Q. What special efforts has the OU College of Law taken to enhance ethics and professionalism in the practice of law?
A. We emphasize the importance of the ethical and professional obligations of the legal profession throughout our students’ law school careers. At the beginning of the year, all first-year students take a professionalism pledge, promising to conduct their profession with honesty and integrity and to work for the betterment of the profession and society. We want our students to grasp the professional obligations they have as law students of academic integrity and service, and those of the legal profession with which they will soon be entrusted.
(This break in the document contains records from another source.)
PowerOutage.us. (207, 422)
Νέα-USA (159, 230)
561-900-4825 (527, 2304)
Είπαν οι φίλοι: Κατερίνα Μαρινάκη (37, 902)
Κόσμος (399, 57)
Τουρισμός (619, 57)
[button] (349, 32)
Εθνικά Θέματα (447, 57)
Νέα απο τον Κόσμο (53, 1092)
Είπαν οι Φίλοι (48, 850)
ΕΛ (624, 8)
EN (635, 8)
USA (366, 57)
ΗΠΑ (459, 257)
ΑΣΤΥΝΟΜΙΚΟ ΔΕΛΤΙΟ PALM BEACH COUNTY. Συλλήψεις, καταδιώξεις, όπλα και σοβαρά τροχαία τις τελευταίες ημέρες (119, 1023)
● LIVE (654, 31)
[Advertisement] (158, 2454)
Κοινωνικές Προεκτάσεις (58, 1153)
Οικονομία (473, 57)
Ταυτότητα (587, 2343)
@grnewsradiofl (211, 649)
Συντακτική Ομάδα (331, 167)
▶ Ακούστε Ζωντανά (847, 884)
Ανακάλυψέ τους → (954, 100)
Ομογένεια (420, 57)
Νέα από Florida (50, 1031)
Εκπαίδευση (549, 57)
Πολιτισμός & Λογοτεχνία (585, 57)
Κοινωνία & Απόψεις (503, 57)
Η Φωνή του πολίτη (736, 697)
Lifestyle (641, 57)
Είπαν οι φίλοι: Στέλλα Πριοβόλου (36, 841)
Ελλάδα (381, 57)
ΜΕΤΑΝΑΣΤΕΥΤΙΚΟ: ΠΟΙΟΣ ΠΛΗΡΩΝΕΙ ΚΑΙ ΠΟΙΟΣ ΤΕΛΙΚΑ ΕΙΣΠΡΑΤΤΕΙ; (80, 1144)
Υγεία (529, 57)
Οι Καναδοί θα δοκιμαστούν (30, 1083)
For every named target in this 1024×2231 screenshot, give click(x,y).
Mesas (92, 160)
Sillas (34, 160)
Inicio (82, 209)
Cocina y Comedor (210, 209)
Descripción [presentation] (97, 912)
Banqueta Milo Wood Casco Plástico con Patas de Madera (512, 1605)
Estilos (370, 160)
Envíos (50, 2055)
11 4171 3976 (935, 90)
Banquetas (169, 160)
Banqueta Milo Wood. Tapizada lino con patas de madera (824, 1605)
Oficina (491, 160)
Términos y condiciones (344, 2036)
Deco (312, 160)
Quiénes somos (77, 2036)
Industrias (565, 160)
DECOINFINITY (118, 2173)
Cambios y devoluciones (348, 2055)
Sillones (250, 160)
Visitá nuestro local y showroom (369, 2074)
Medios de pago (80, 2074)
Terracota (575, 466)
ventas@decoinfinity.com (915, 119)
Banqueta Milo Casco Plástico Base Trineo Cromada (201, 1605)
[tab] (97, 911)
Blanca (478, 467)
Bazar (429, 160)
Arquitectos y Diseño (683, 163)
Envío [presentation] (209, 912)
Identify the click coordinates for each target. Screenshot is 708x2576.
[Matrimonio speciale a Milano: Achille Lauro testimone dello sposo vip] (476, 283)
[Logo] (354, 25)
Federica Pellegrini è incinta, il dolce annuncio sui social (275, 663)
Our core academic curriculum includes ethical considerations in every area of the law, in addition to a required professional responsibility course. In addition, OU Law maintains programming throughout the year featuring guest speakers sharing the significance of being an ethical and professional attorney. Finally, we hold an annual Professionalism Night for 1Ls sponsored by McAfee & Taft. This year we hosted 155 first-year students at Devon Tower and covered the topics of professionalism in the workplace, business etiquette and professional dress. I am confident our students leave OU Law with the highest degree of ability and integrity in the practice of law.
Joseph Harroz, Jr. became the 12th dean of the University of Oklahoma College of Law and seventh director of the OU Law Center on July 1, 2010. He is university vice president and teaches employment law.
He is an OU Phi Beta Kappa graduate with a B.A. in economics and a minor in zoology. He received his J.D. from Georgetown University Law Center and was an associate editor of the Journal of Law and Policy in International Business. While in Washington, D.C., Mr. Harroz served as legislative director and legal counsel to then-U.S. Senator David L. Boren.
Upon his return to Oklahoma, he joined Crowe and Dunlevy, practicing in the area of commercial litigation. In 1994, he began his service at OU, serving as vice president for executive affairs. In 1996, he was named general counsel of the University of Oklahoma, serving as chief legal counsel to the president, the OU Board of Regents, and the five campuses they oversee.
From 2008 to 2010 he was president of the second largest sleep diagnostic and therapy company in the nation. Mr. Harroz was a founding director of the Oklahoma Appleseed Center for Law and Justice, is a member of the Oklahoma Foundation for Excellence board and executive committee, and chairman and trustee of Waddell & Reed's Ivy Mutual Funds.
Dean Harroz has taught as an adjunct professor since 1997, frequently guest lecturing, and serving as a college advisory board member.